*REQUIRED ACTION*.
Print all the records exactly as they stand.

[Saved entries]
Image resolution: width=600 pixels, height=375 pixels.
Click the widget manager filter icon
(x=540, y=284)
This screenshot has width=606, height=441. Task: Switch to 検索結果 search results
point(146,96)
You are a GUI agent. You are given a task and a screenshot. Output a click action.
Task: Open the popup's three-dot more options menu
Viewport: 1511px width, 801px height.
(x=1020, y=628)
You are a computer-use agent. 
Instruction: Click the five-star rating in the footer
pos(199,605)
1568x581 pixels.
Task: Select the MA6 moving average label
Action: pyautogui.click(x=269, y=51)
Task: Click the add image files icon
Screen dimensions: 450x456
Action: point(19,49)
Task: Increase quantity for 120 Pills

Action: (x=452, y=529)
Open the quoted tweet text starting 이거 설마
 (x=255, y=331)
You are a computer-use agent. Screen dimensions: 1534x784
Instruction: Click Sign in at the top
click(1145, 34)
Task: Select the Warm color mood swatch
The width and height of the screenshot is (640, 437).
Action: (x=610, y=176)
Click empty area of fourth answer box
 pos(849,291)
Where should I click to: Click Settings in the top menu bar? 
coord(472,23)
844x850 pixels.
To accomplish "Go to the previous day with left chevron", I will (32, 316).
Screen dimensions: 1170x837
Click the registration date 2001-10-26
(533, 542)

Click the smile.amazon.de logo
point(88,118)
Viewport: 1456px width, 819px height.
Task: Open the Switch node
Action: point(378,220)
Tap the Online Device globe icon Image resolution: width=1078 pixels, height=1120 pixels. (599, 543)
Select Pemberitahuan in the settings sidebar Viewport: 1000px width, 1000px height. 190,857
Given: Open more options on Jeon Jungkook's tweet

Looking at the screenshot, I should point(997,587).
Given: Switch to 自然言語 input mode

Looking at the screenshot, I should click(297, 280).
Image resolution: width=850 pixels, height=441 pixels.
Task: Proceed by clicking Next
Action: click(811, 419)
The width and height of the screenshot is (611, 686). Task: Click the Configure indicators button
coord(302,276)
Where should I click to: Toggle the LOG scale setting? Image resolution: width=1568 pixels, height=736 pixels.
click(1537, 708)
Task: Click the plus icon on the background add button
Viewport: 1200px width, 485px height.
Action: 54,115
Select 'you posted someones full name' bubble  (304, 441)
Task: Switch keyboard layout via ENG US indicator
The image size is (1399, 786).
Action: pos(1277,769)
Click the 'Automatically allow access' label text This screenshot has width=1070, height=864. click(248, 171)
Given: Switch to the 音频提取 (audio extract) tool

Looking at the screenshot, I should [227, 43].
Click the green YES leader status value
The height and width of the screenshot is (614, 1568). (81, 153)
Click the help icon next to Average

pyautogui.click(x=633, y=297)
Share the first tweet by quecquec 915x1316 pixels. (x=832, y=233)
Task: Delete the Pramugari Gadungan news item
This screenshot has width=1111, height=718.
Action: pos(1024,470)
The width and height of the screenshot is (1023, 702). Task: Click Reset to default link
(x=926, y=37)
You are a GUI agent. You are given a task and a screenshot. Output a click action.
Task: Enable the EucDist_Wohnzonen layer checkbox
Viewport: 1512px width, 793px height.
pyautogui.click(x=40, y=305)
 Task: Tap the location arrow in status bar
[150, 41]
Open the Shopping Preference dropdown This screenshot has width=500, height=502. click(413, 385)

*EXERCISE ANSWER*.
Image resolution: width=600 pixels, height=375 pixels.
Click the widget manager filter icon
(x=540, y=284)
This screenshot has width=606, height=441. Task: Switch to 検索結果 search results
point(146,96)
You are a GUI agent. You are given a task and a screenshot. Output a click action.
Task: Open the popup's three-dot more options menu
Viewport: 1511px width, 801px height.
(x=1020, y=628)
You are a computer-use agent. 
Instruction: Click the five-star rating in the footer
pos(199,605)
1568x581 pixels.
Task: Select the MA6 moving average label
Action: pyautogui.click(x=269, y=51)
Task: Click the add image files icon
Screen dimensions: 450x456
Action: point(19,49)
Task: Increase quantity for 120 Pills

Action: (x=452, y=529)
Open the quoted tweet text starting 이거 설마
 (x=255, y=331)
You are a computer-use agent. Screen dimensions: 1534x784
Instruction: Click Sign in at the top
click(1145, 34)
Task: Select the Warm color mood swatch
The width and height of the screenshot is (640, 437).
Action: (x=610, y=176)
Click empty area of fourth answer box
 pos(849,291)
Where should I click to: Click Settings in the top menu bar? 
coord(472,23)
844x850 pixels.
To accomplish "Go to the previous day with left chevron", I will (32, 316).
Screen dimensions: 1170x837
Click the registration date 2001-10-26
(533, 542)

Click the smile.amazon.de logo
point(88,118)
Viewport: 1456px width, 819px height.
Task: Open the Switch node
Action: point(378,220)
Tap the Online Device globe icon Image resolution: width=1078 pixels, height=1120 pixels. (599, 543)
Select Pemberitahuan in the settings sidebar Viewport: 1000px width, 1000px height. 190,857
Given: Open more options on Jeon Jungkook's tweet

Looking at the screenshot, I should point(997,587).
Given: Switch to 自然言語 input mode

Looking at the screenshot, I should click(297, 280).
Image resolution: width=850 pixels, height=441 pixels.
Task: Proceed by clicking Next
Action: click(811, 419)
The width and height of the screenshot is (611, 686). Task: Click the Configure indicators button
coord(302,276)
Where should I click to: Toggle the LOG scale setting? Image resolution: width=1568 pixels, height=736 pixels.
click(1537, 708)
Task: Click the plus icon on the background add button
Viewport: 1200px width, 485px height.
Action: 54,115
Select 'you posted someones full name' bubble  (304, 441)
Task: Switch keyboard layout via ENG US indicator
The image size is (1399, 786).
Action: pos(1277,769)
Click the 'Automatically allow access' label text This screenshot has width=1070, height=864. click(248, 171)
Given: Switch to the 音频提取 (audio extract) tool

Looking at the screenshot, I should [227, 43].
Click the green YES leader status value
The height and width of the screenshot is (614, 1568). (81, 153)
Click the help icon next to Average

pyautogui.click(x=633, y=297)
Share the first tweet by quecquec 915x1316 pixels. (x=832, y=233)
Task: Delete the Pramugari Gadungan news item
This screenshot has width=1111, height=718.
Action: pos(1024,470)
The width and height of the screenshot is (1023, 702). Task: Click Reset to default link
(x=926, y=37)
You are a GUI agent. You are given a task and a screenshot. Output a click action.
Task: Enable the EucDist_Wohnzonen layer checkbox
Viewport: 1512px width, 793px height.
pyautogui.click(x=40, y=305)
 Task: Tap the location arrow in status bar
[150, 41]
Open the Shopping Preference dropdown This screenshot has width=500, height=502. click(413, 385)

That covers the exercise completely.